The screen behind me shows that we are currently on Schedule and we have highlighted the currently active task. It is possible to have multiple tasks in-progress showing different states.
Here the project manager has indicated that the Banner Application Upgrade task is in a critical state (using a label on the task). When this label appears on any task that is ‘In Progress’ the overall status switches to critical and the task that is causing this state is highlighted in red.
Here we have got passed the Banner Application Upgrade task but now the Deploy Extensions task is behind schedule which has caused the overall status to be behind.
As this was our first attempt at using JIRA to track the implementation plan and display it to our community the project manager managed these tasks rather than the actual worker. Though despite this being our first attempt it was appreciated by the executives as they could check on their phones about the overall progress in between e-mail notificaitons.
We can add any number of twitter feeds as part of the rotating content. This allows us to cycle through social media information which may be of interest to those walking by the screen.
In the event the twitter feed is too long for the display, it will start to automatically scroll up and down.
In December before we break for holiday’s we add to the mix of informational items a YouTube video of Christmas Music with a Fireplace crackling away. This is not up 24/7 but usually for 30 minutes or so as part of the overall rotation. We can also put up other YouTube videos.
One of the early pieces of content we offered in this section was to display an image. We could handle any number of images and would keep track of what image was last shown so that during the next iteration we should show the next image in sequence. If the image was larger than the viewport it would be resized automatically to fit.

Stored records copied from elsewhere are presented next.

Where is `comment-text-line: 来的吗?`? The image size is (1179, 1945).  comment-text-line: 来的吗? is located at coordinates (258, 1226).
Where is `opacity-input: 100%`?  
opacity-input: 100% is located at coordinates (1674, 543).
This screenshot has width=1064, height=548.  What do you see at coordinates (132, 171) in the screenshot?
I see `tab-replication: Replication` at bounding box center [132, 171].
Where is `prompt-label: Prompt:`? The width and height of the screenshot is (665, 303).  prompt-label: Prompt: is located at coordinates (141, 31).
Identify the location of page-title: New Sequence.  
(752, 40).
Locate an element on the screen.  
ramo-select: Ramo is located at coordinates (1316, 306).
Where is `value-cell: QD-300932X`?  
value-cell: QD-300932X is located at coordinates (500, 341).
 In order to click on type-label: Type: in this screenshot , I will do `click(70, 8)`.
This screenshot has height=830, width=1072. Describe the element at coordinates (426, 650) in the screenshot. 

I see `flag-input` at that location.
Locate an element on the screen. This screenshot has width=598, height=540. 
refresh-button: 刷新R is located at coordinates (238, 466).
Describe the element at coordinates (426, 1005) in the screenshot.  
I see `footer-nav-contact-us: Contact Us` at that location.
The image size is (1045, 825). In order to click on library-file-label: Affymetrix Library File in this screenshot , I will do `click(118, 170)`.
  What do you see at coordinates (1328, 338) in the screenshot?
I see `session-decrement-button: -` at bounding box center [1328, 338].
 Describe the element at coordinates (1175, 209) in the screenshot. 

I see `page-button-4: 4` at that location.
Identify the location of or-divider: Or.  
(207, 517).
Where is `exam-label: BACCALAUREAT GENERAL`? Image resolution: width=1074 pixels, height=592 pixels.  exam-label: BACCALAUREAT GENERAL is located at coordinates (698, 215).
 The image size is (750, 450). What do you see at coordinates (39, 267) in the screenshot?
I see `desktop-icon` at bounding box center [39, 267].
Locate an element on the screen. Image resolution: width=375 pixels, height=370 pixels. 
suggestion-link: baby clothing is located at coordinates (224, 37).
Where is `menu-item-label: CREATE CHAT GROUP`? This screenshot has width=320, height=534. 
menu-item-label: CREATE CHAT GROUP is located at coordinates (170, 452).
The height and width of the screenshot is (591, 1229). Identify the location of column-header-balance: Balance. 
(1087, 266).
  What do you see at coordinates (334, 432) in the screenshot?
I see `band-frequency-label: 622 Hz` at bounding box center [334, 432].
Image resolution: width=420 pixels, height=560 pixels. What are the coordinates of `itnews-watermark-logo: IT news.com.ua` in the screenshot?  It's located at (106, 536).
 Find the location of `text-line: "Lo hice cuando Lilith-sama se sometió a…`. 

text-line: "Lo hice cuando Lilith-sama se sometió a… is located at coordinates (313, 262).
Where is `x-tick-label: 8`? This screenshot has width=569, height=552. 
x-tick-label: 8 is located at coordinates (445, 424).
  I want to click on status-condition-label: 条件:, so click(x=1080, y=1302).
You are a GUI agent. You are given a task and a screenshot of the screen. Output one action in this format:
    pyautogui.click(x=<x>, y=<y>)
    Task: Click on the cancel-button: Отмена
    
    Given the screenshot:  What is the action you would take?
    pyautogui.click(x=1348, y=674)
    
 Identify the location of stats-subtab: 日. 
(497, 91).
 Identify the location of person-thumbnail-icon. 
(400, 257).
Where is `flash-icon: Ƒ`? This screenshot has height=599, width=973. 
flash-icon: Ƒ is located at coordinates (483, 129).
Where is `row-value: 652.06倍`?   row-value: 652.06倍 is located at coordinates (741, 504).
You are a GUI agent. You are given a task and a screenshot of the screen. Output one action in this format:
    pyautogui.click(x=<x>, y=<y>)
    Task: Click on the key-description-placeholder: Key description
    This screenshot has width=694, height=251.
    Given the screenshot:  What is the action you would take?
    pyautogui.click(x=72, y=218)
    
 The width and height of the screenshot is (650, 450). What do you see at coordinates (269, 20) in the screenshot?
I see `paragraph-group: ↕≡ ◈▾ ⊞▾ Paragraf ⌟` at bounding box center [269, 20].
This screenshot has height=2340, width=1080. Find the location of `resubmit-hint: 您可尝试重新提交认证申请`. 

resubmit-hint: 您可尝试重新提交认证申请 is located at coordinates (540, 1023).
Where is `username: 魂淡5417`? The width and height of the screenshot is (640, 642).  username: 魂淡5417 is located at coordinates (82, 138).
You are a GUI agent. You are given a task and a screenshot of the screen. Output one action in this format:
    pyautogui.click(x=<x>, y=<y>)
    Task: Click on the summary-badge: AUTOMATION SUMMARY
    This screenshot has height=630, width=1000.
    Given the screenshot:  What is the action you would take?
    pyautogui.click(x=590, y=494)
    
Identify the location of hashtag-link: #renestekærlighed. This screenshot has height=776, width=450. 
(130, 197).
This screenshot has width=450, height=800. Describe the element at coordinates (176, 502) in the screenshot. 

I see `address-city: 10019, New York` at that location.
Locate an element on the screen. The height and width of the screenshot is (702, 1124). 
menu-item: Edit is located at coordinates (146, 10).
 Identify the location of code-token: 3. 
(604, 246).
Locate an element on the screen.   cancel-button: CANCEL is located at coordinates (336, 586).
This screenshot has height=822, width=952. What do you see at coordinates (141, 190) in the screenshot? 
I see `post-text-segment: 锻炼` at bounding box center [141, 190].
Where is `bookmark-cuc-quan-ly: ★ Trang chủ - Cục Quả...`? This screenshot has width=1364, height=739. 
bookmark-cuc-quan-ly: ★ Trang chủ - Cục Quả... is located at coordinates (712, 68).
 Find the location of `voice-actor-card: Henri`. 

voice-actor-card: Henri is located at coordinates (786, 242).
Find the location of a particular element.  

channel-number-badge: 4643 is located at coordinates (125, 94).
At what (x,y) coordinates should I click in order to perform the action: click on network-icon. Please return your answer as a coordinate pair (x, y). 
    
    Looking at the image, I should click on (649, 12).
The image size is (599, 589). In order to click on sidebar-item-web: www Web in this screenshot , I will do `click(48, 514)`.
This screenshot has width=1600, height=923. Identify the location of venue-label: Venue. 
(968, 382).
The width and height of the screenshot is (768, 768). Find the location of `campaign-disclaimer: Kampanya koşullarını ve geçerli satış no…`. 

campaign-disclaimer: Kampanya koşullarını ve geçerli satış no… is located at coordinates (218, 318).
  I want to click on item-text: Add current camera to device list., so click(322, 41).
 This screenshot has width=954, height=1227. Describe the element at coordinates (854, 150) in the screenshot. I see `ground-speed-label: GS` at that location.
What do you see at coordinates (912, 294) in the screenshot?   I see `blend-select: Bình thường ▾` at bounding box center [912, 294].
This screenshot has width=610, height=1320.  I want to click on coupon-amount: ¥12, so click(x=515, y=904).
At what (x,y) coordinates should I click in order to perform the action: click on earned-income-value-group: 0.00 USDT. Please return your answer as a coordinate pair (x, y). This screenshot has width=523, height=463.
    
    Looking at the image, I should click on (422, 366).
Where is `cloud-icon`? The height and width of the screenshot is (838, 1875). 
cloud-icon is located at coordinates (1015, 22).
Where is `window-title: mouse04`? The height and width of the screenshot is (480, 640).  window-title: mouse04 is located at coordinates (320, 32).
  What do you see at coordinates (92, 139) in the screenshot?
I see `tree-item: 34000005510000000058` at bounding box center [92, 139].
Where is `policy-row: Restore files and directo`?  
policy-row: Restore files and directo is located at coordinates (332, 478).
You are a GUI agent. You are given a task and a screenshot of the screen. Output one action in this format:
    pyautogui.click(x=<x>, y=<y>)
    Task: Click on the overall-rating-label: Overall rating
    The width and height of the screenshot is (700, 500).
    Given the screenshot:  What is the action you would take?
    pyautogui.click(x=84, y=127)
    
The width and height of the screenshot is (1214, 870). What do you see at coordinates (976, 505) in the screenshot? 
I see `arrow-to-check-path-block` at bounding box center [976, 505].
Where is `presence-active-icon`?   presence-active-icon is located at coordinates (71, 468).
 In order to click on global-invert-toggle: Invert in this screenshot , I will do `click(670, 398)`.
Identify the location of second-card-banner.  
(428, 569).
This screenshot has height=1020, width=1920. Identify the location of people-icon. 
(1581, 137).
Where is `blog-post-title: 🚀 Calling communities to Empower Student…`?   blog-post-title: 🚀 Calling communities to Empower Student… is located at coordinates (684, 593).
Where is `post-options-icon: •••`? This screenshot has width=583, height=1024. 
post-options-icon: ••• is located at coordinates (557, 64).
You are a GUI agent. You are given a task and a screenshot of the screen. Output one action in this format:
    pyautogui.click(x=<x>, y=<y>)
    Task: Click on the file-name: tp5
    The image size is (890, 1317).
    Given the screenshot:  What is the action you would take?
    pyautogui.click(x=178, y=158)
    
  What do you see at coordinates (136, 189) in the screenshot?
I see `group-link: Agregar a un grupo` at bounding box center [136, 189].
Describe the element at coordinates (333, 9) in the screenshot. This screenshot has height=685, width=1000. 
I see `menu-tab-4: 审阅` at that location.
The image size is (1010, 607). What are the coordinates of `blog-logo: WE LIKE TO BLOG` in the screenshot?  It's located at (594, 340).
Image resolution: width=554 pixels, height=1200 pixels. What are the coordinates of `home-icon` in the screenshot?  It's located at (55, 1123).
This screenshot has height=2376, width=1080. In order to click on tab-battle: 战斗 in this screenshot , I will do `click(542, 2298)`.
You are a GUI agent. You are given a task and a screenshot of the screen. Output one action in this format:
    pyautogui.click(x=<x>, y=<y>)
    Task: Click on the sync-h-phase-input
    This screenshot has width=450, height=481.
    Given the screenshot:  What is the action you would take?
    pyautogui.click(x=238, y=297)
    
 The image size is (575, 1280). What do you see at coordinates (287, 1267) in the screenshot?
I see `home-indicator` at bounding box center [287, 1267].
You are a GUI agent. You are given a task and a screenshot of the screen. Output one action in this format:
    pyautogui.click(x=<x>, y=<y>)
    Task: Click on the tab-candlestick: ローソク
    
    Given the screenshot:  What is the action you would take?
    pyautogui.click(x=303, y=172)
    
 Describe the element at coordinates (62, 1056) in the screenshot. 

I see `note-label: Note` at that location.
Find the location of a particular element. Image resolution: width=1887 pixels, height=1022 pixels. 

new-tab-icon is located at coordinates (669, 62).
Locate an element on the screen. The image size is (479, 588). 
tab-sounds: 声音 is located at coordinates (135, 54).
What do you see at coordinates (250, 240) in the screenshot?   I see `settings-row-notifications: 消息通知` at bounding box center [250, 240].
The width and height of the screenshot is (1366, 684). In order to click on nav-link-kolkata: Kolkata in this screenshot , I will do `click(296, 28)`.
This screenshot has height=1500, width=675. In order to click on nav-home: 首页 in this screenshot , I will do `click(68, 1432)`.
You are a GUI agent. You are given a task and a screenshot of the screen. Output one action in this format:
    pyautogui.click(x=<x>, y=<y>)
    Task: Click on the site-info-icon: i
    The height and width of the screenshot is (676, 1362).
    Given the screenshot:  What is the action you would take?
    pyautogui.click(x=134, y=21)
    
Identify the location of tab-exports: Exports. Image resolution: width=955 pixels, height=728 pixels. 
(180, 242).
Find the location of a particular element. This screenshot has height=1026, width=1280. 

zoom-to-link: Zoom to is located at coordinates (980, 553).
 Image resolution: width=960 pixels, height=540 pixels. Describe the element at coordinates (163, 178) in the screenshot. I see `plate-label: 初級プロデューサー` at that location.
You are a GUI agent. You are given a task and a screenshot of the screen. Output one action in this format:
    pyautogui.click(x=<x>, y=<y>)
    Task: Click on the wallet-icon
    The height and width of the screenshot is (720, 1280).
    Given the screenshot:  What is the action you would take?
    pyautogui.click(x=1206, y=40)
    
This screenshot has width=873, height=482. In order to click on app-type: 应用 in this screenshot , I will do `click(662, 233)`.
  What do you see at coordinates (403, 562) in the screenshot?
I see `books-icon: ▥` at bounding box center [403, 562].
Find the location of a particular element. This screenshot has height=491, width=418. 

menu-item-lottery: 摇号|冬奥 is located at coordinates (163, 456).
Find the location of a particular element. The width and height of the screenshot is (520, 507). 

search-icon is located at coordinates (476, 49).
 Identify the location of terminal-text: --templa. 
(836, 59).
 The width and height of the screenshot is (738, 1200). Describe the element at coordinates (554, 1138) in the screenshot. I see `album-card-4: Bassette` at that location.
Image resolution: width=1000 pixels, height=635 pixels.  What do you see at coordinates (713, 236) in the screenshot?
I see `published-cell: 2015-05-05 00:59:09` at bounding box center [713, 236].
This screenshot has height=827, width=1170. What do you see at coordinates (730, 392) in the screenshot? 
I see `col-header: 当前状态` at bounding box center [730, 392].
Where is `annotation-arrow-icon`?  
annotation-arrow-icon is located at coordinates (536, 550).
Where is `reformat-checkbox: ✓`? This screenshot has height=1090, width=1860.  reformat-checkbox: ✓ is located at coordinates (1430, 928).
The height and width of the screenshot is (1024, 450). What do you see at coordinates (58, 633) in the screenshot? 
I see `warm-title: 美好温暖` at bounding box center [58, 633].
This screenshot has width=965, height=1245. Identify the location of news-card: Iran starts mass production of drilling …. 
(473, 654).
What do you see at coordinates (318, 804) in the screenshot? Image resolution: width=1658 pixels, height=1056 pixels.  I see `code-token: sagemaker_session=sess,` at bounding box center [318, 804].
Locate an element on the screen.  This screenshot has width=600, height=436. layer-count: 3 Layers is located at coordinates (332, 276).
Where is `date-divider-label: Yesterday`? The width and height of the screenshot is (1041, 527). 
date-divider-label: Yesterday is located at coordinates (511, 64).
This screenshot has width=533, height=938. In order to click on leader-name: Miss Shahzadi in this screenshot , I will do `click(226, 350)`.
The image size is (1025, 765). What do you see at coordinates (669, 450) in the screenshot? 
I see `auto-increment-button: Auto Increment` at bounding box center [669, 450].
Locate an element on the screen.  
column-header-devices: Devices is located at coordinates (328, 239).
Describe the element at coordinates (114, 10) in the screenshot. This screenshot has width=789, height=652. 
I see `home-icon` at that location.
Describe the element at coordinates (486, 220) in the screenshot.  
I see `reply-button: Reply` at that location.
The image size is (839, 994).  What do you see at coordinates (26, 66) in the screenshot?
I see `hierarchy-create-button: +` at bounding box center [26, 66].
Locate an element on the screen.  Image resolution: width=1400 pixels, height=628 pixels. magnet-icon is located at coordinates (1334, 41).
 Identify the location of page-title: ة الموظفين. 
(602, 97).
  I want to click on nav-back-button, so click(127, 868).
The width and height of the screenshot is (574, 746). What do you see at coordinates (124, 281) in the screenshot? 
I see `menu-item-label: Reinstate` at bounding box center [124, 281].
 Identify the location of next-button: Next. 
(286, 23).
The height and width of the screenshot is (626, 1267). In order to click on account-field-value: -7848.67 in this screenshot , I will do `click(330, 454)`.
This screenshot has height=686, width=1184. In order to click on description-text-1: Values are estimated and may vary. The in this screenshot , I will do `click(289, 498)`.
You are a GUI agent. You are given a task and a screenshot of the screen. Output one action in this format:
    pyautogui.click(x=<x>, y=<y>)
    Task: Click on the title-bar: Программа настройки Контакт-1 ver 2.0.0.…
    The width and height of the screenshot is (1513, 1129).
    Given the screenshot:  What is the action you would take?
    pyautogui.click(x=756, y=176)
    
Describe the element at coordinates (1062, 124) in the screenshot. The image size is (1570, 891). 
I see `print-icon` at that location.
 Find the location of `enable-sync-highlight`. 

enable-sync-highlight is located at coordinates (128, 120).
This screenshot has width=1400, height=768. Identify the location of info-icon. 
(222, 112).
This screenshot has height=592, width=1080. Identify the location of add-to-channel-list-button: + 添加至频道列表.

The original thought was to use this as an easy way for another area within IST to share information and not have to worry about creating HTML. They could create a poster image of their information and we could display this with minimal effort.
We have used this to give a visual description of the smiley face as well as cheer on the Winnipeg Jets when they were doing well in the 2018 Playoffs.
This option is not used as much anymore, but it is still available.
For most of the Nagios checks we use we are able to produce charts showing the performance of that check over a given time period. Eventually there will be a page that displays detailed service metrics on rotation. The trick is to determine which monitoring events would be of value to show long term performance;
We utilize Cherwell to track Incidents, Service Requests, and Changes. The thought with this display is to show Cherwell performance metrics for the various IST Teams.
We are considering adding a module that will display recent IT system changes as well as upcoming ones. The information displayed will not be overly detailed but would allow an IST person to see if anything has changed recently which may be the cause of the problem they are currently troubleshooting.
We have an Event Calendar (Active Data) that we can use to fetch a list of upcoming important dates. Dates such as University closures, or last day of voluntary withdrawl
Something we want to try and put together is along the lines of a subway train map. A number of our systems communicate with each other in order to fulfill our Business Colleagues needs. We want to be able to highlight some of those bigger systems and display if the communication paths are working appropriately. The data on this screen would be real-time as opposed to historical.
In the crude mockup behind me we can see that SignUM is communicating okay with Banner and VIP however it is having intermittent issues with Active Directory and Serious issues with JUMP.